Not too sure yet how much its going to weigh in at finished yet... shouldn't be too bad as its maple instead of the intended bloodwood it was supposed to be, maybe when the find another fallen log ill get a bloodwood one!  Would be good having two different tonewoods next to each other, add more fullness to the sound that's for sure.

At the moment I'm going timber (qld maple) skids and a "harden the [email protected]$& up" approach to moving it... When she's all done Ill chuck on the scales and see what she way's in at. Those mesa castors are removeable arnt they? 

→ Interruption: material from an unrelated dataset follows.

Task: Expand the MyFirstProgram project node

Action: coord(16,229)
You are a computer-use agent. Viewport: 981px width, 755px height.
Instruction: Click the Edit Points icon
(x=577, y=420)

Forgot to add got some oxygen free 10G twin pure copper cable today too! Just waiting on all the hardware now... [email protected]$& I got to make a 7 axe after this too!!! Thinking neck through... first build... thoughts?


----------



## capone1 (Feb 25, 2013)

DAMN. Looking good dude.


----------



## TRENCHLORD (Feb 25, 2013)

Suitable said:


> Those mesa castors are removeable arnt they?


 
They click on or off in about ten seconds total for all four, and only have two thick screws per mounting plate. Best system out there IMO, but pricey.


----------



## Underworld (Feb 25, 2013)

Shit. This cab looks like a tank!


----------



## VBCheeseGrater (Feb 25, 2013)

Damn that looks really nice. I'd be very curious to compare this to other cabs out there on how it sounds!


----------



## Suitable (Feb 26, 2013)

TRENCHLORD said:


> They click on or off in about ten seconds total for all four, and only have two thick screws per mounting plate. Best system out there IMO, but pricey.

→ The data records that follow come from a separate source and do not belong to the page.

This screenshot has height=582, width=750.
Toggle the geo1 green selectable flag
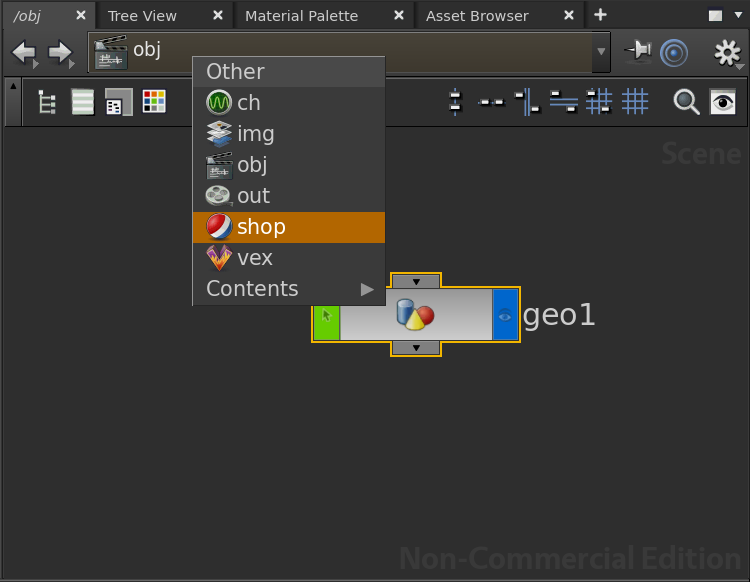point(326,315)
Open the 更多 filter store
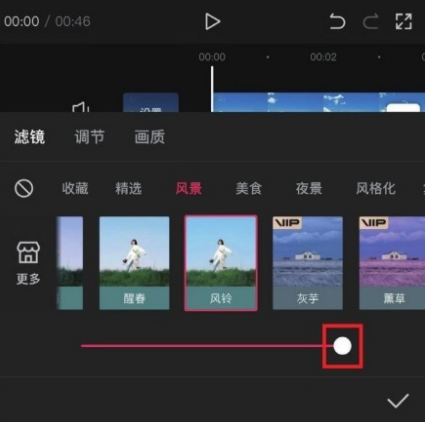Image resolution: width=425 pixels, height=422 pixels. 28,263
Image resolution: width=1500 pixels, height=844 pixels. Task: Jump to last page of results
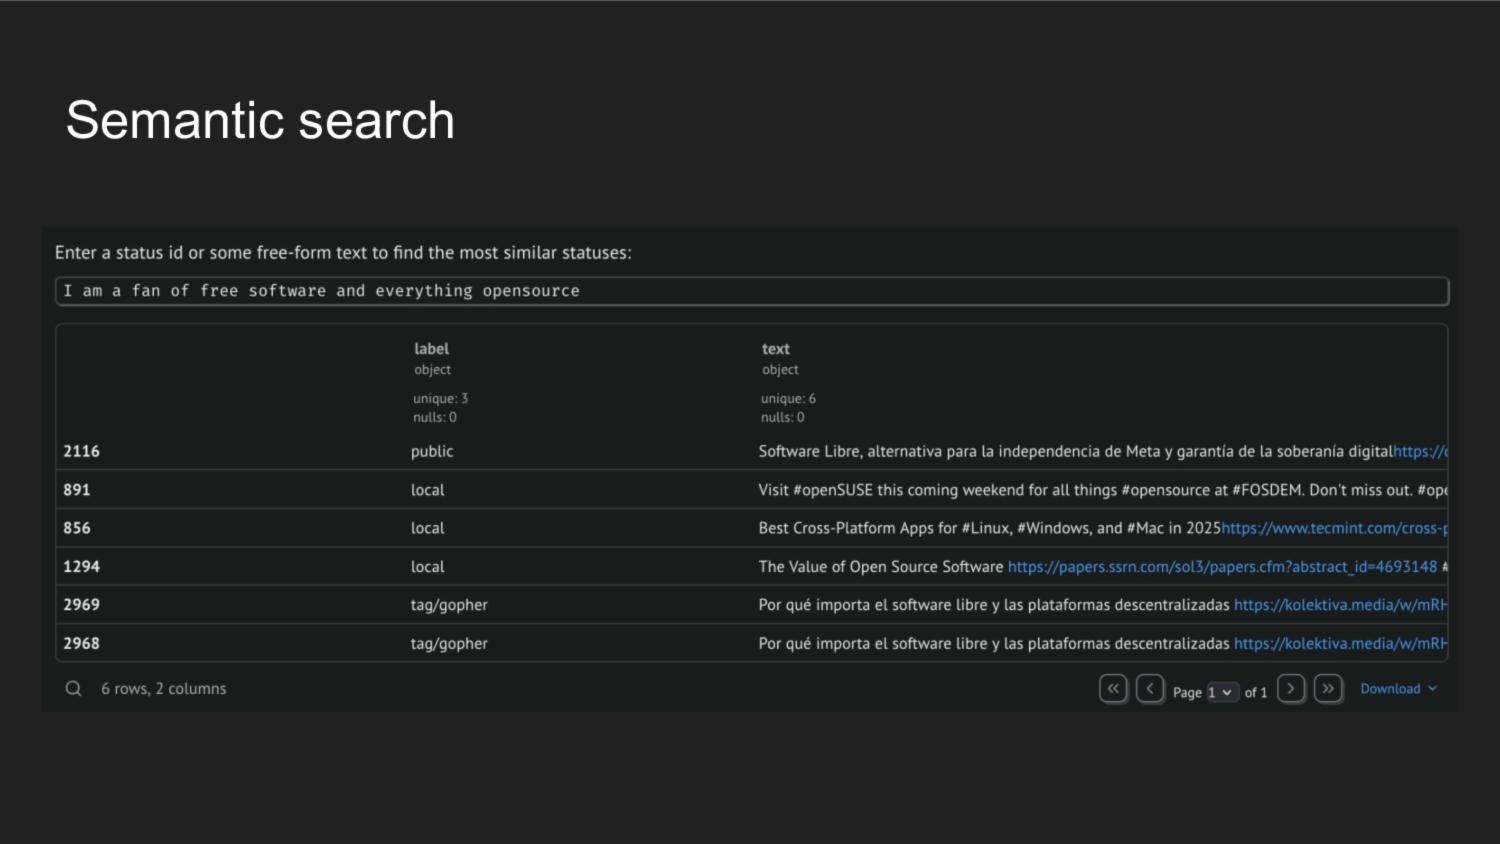(x=1328, y=689)

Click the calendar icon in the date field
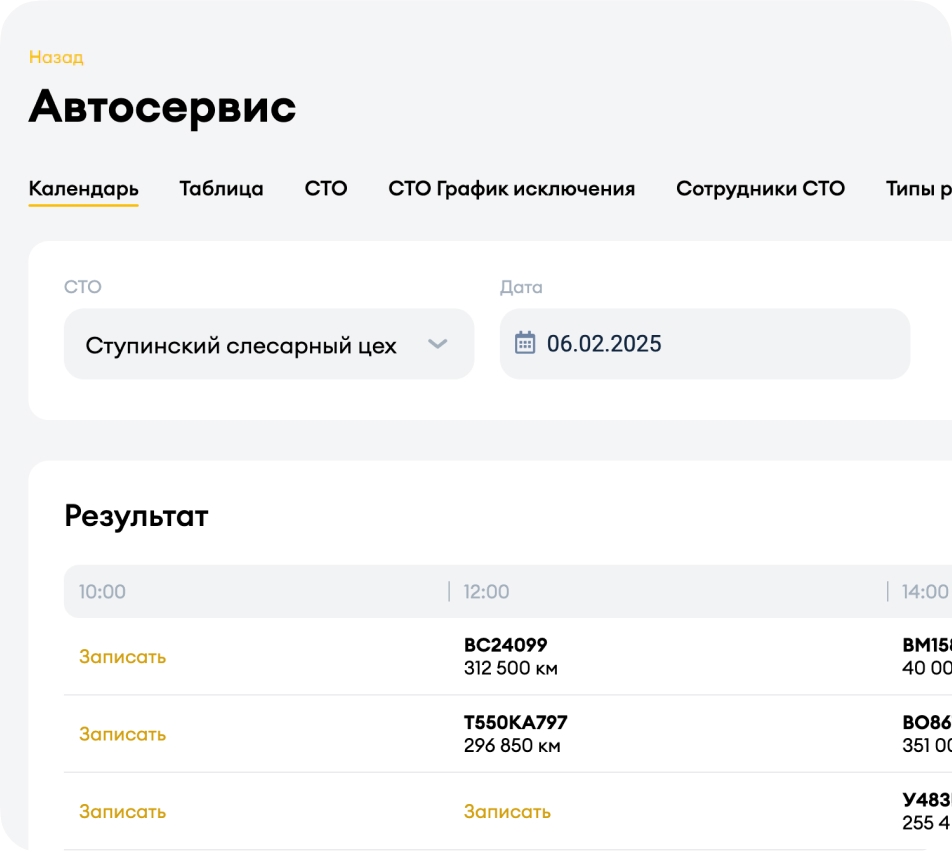(x=525, y=344)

Sweet! Sounds good! Do you have them? Can you give me a base mesurment so I can set the timber skids up so they'll all work when I put them on later? Ill order them when I get the second cab underway. Do you get them from Mesa? Cheers for your help!

Plugged the amp in at a mates today... WOW! The misses told me to go have a wank over it for a bit ha ha ha  

I missed the post today but I think the grill cloth and hardware is here!!! Won't be long now 

Cheers all for the compliments! Wouldn't mind doing an a/b next to some cabs to see how it sounds. You think I should still put the fibre dampener cloth in?


----------



## Suitable (Feb 27, 2013)

It was only the air upholstery stapler I ordered for doing the the grill... too keen!! 

Got it all sanded nice to 120grt, routed the edges with a 1/2" radius bit so the corners will match the round perfect. Just starting to oil it now starting with 120 wet n dry paper... fuck yeah!!! Nice grain!!!


----------



## Suitable (Feb 28, 2013)

Hey all.

I was going to solder the speaker wire to the speakers, a thought just crossed my mind about using those clips instead? Whats your opinions and recommendations on this?

Cheers for your help!

Ps... more pics coming soon


----------



## TRENCHLORD (Feb 28, 2013)

Suitable said:


> Sweet! Sounds good! Do you have them? Can you give me a base mesurment so I can set the timber skids up so they'll all work when I put them on later? Ill order them when I get the second cab underway. Do you get them from Mesa? Cheers for your help!


 
Here's some good pics of them being installed on an Orange cab.
Guitar Gear Acquisition Syndrome: Orange PPC412HP8 modified with Mesa/Boogie Track-Lock&#8482; Removable Casters

Pricey, and it'd be nice if they sold the mounting plates seperately also, that way the wheels could be swapped over to any cab.
Mesa Wear Product Directory

the plates are about 3 3/4" X 2 3/4" (approx.)
3" and 2" wheel sets are same price, I like the 3" on my mesa cab because it makes it seem larger lol.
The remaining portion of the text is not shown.